WHAT NEEDS TO BE DONE ▸ Go to the line below that contains "Image resolution: width=460". From there to the end of the records, reproduce each line exactly, except the pictures.

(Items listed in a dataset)
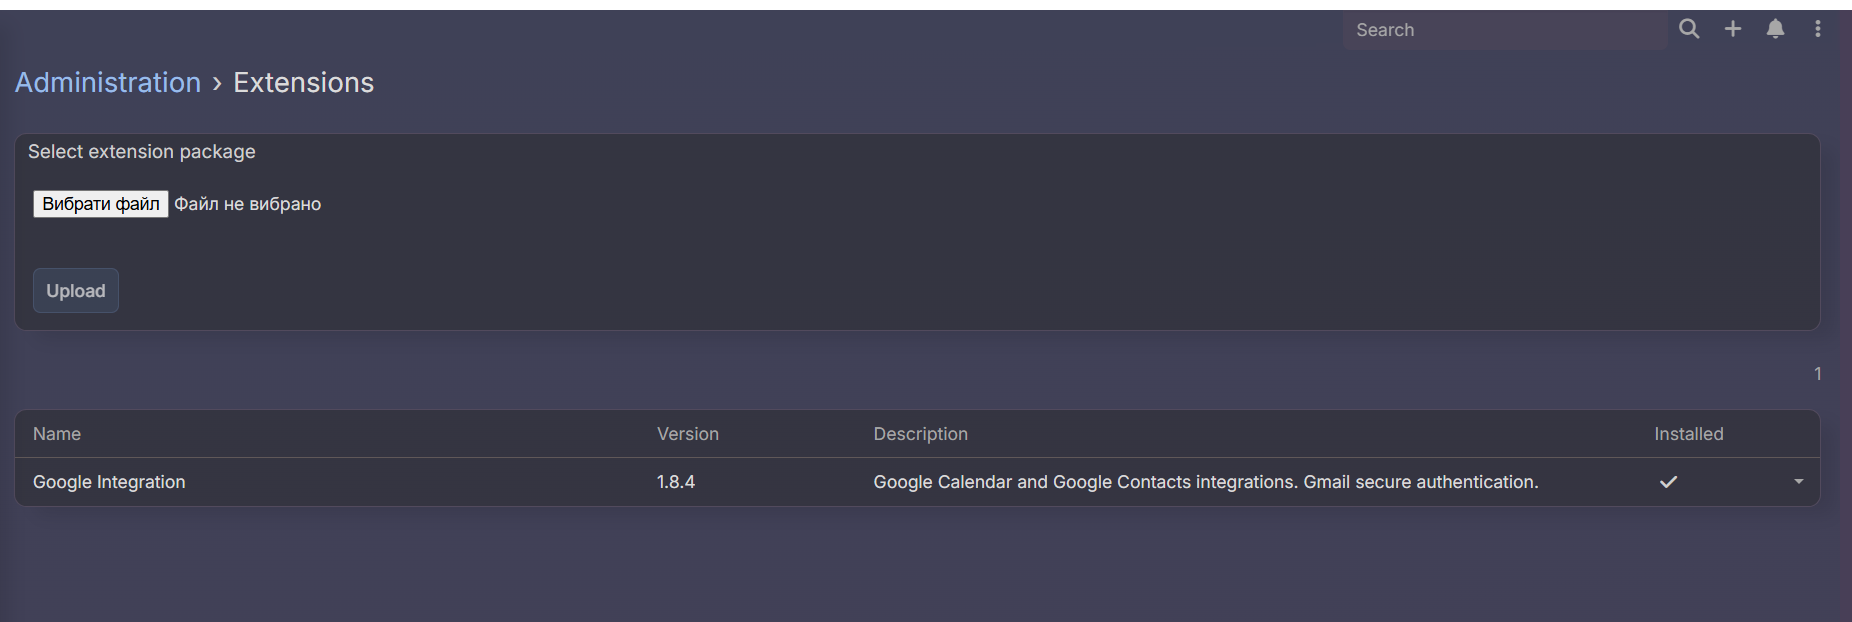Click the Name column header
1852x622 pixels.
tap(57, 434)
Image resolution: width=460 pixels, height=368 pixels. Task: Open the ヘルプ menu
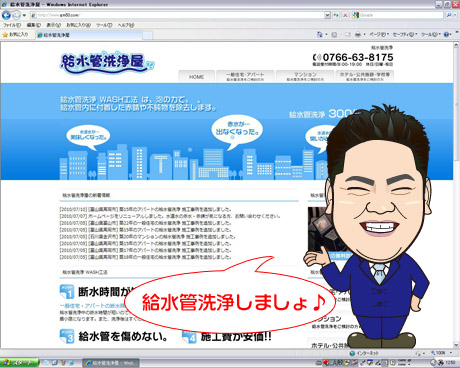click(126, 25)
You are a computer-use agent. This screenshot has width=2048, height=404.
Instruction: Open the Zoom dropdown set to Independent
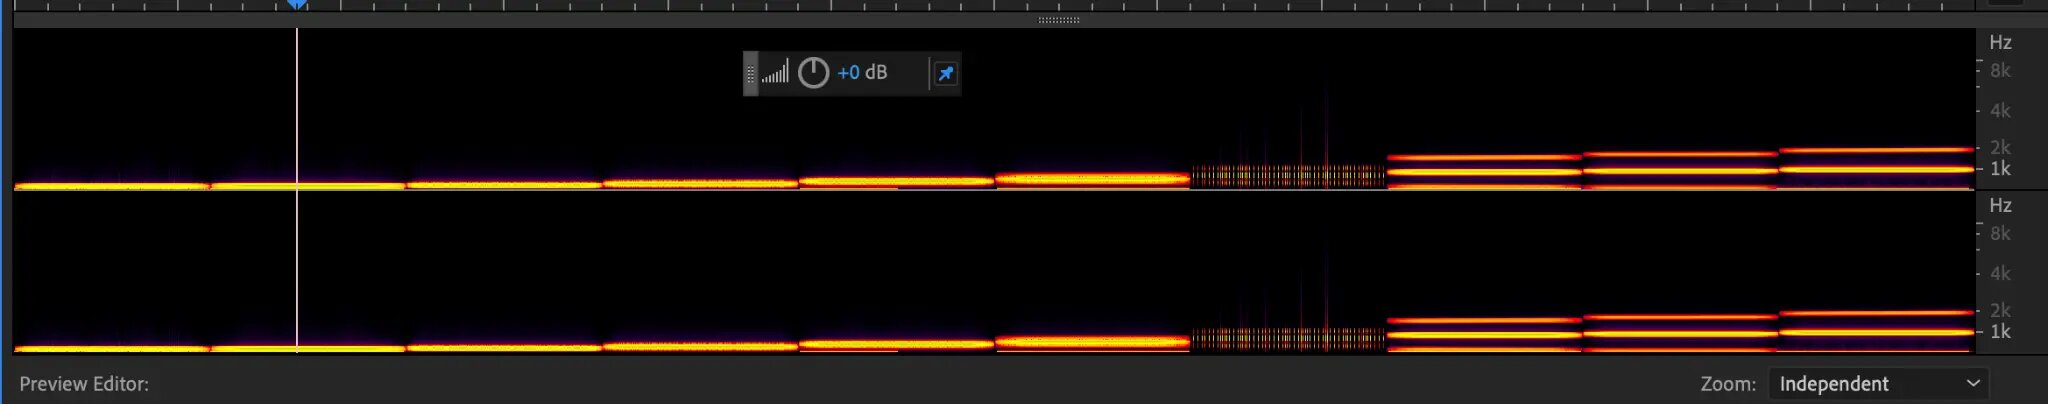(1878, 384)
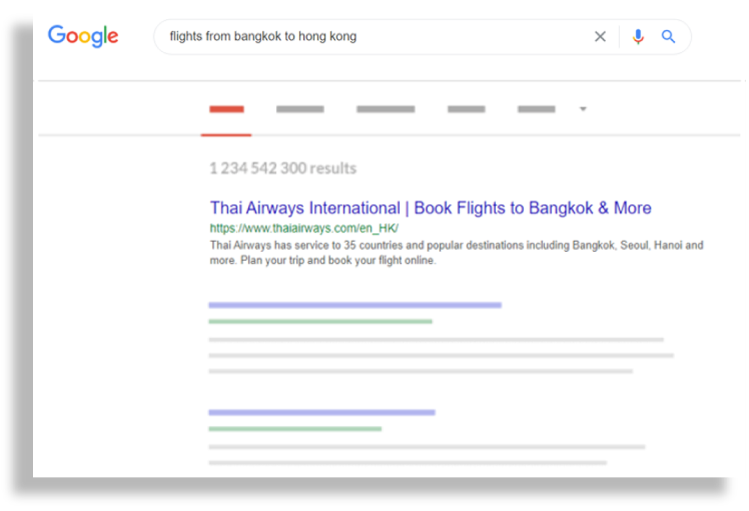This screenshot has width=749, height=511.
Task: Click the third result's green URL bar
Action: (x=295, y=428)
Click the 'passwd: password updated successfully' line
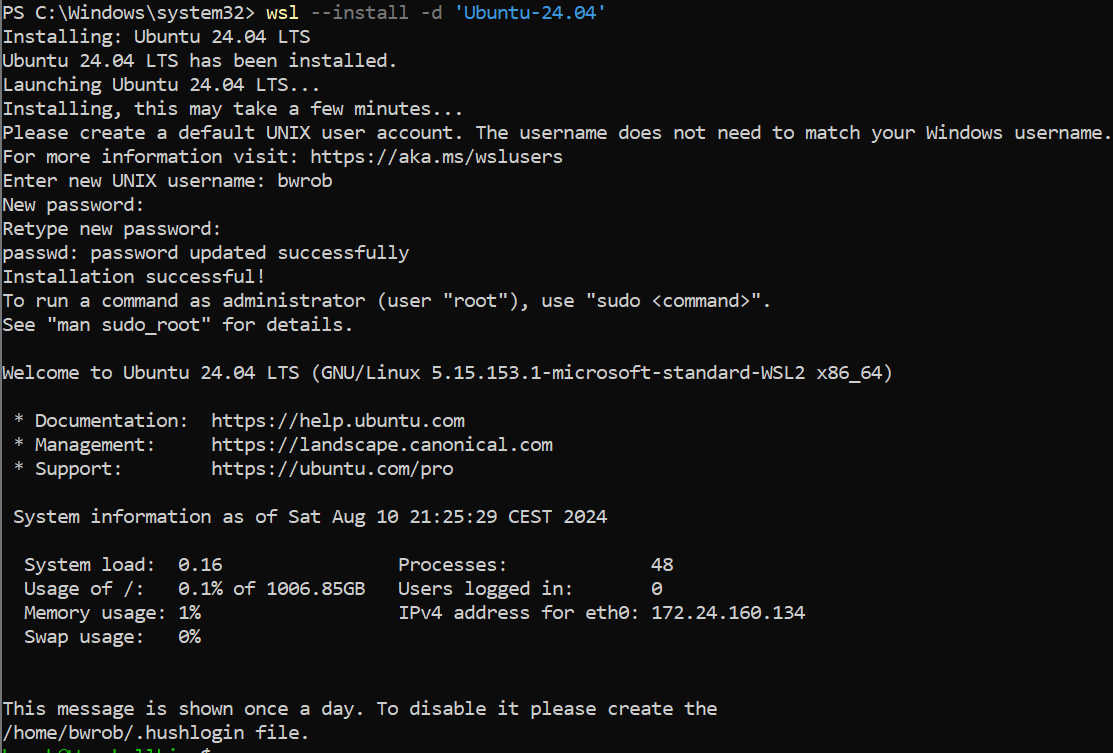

WRITTEN ANSWER ▸
Image resolution: width=460 pixels, height=368 pixels. Task: Open the ヘルプ menu
click(126, 25)
You are a computer-use agent. This screenshot has width=2048, height=404.
Instruction: Open the Zoom dropdown set to Independent
(1878, 384)
This screenshot has width=749, height=511.
Task: Click the third result's green URL bar
Action: (x=295, y=428)
Click the 'passwd: password updated successfully' line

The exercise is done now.